From: Srivatsa Vaddagiri <vatsa@in.ibm.com>
To: William Lee Irwin III <wli@holomorphy.com>
Cc: Nick Piggin <nickpiggin@yahoo.com.au>,
	ckrm-tech@lists.sourceforge.net, Balbir Singh <balbir@in.ibm.com>,
	efault@gmx.de, linux-kernel@vger.kernel.org, tingy@cs.umass.edu,
	Peter Williams <pwil3058@bigpond.net.au>,
	kernel@kolivas.org, tong.n.li@intel.com,
	containers@lists.osdl.org, Ingo Molnar <mingo@elte.hu>,
	Kirill Korotaev <dev@sw.ru>,
	torvalds@linux-foundation.org, akpm@linux-foundation.org,
	Guillaume Chazarain <guichaz@yahoo.fr>
Subject: Re: [ckrm-tech] [RFC] [PATCH 0/3] Add group fairness to CFS
Date: Thu, 31 May 2007 14:03:53 +0530	[thread overview]
Message-ID: <20070531083353.GF663@in.ibm.com> (raw)
In-Reply-To: <20070531063647.GC15426@holomorphy.com>

On Wed, May 30, 2007 at 11:36:47PM -0700, William Lee Irwin III wrote:
> On Thu, May 31, 2007 at 11:18:28AM +0530, Srivatsa Vaddagiri wrote:
> > Hmm ..the fact that each task runs for a minimum of 1 tick seems to
> > complicate the matters to me (when doing group fairness given a single
> > level hierarchy). A user with 1000 (or more) tasks can be unduly
> > advantaged compared to another user with just 1 (or fewer) task
> > because of this?
> 
> Temporarily, yes. All this only works when averaged out.

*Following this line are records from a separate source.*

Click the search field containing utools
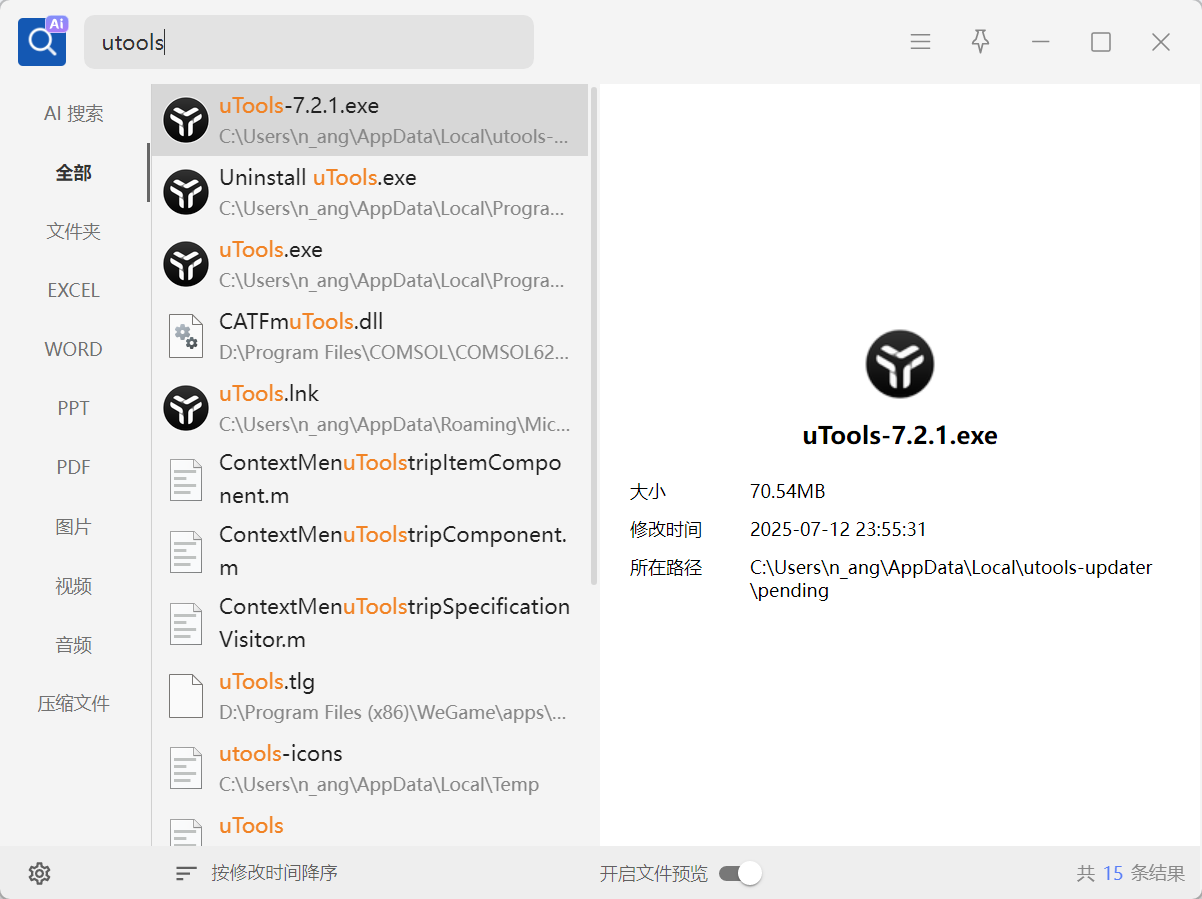The height and width of the screenshot is (899, 1202). pyautogui.click(x=310, y=42)
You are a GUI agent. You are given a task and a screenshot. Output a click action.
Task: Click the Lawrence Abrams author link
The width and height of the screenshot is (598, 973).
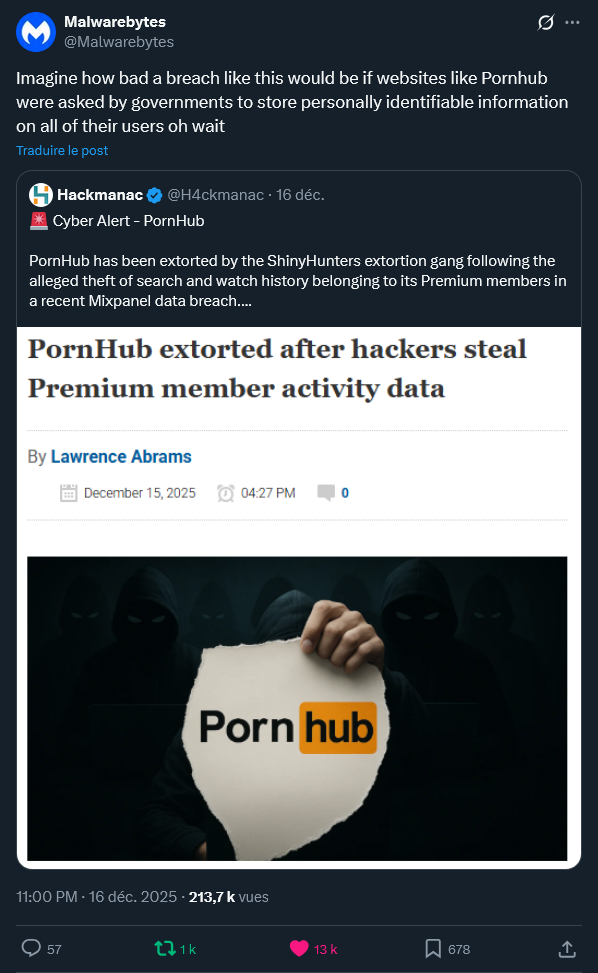click(121, 457)
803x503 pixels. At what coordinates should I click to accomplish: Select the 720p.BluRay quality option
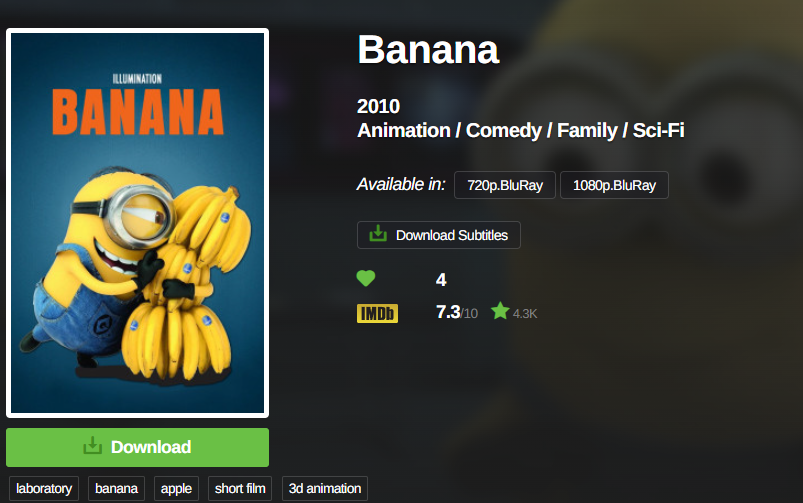[505, 185]
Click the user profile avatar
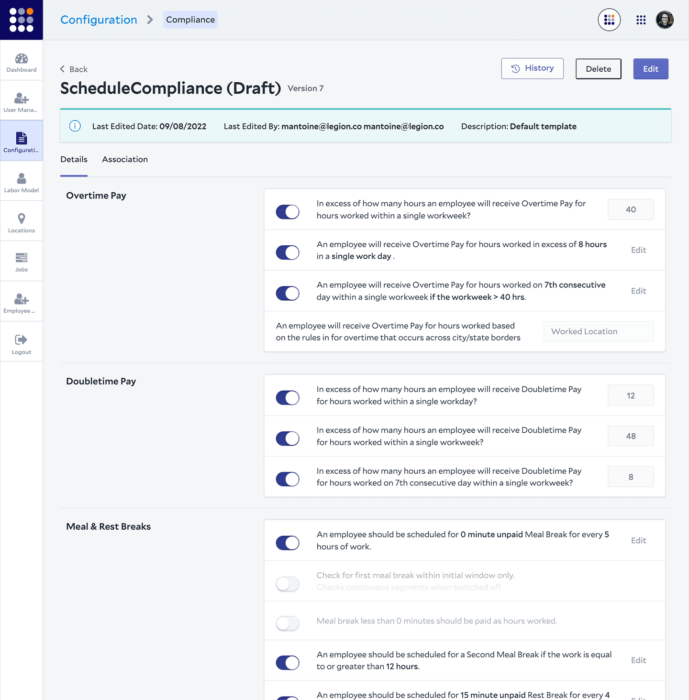Image resolution: width=689 pixels, height=700 pixels. click(665, 20)
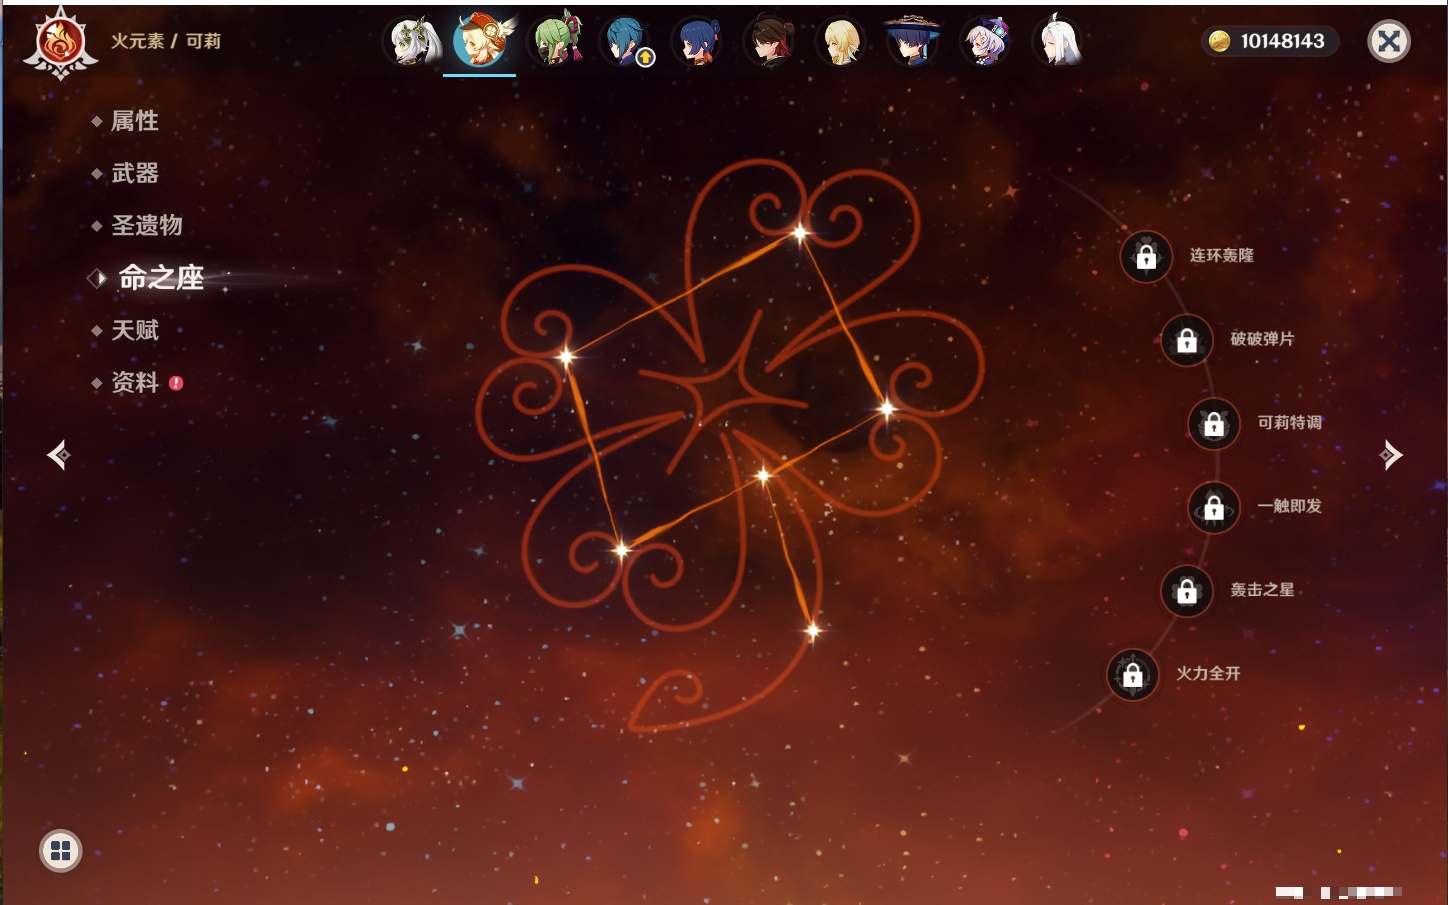The image size is (1448, 905).
Task: Open the 属性 attributes menu
Action: [x=134, y=121]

So essentially when we calculate delta_mine component for each of those
1000 tasks, we will find that it has executed for 1 tick (4 ms say) but 
its fair share was very very low.

	fair_share = delta_exec * p->load_weight / total_weight

If p->load_weight has been calculated after factoring in hierarchy (as
you outlined in a previous mail), then p->load_weight of those 1000 tasks
will be far less compared to the p->load_weight of one task belonging to
other user, correct? Just to make sure I get all this correct:

	User U1 has tasks T0 - T999
	User U2 has task T1000

assuming each task's weight is 1 and each user's weight is 1 then:


	WT0 = (WU1 / WU1 + WU2) * (WT0 / WT0 + WT1 + ... + WT999)
	    = (1 / 1 + 1) * (1 / 1000)
	    = 1/2000
	    = 0.0005

	WT1 ..WT999 will be same as WT0

whereas, weight of T1000 will be:


	WT1000 	= (WU1 / WU1 + WU2) * (WT1000 / WT1000)
		= (1 / 1 + 1) * (1/1)
		= 0.5

?


So when T0 (or T1 ..T999) executes for 1 tick (4ms), their fair share would
be:
	T0's fair_share (delta_mine)
			= 4 ms * 0.0005 / (0.0005 * 1000 + 0.5)
			= 4 ms * 0.0005 / 1
			= 0.002 ms (2000 ns)

This would cause T0's ->wait_runtime to go negative sharply, causing it to be
inserted back in rb-tree well ahead in future. One change I can forsee
in CFS is with regard to limit_wait_runtime() ..We will have to change
its default limit, atleast when group fairness thingy is enabled.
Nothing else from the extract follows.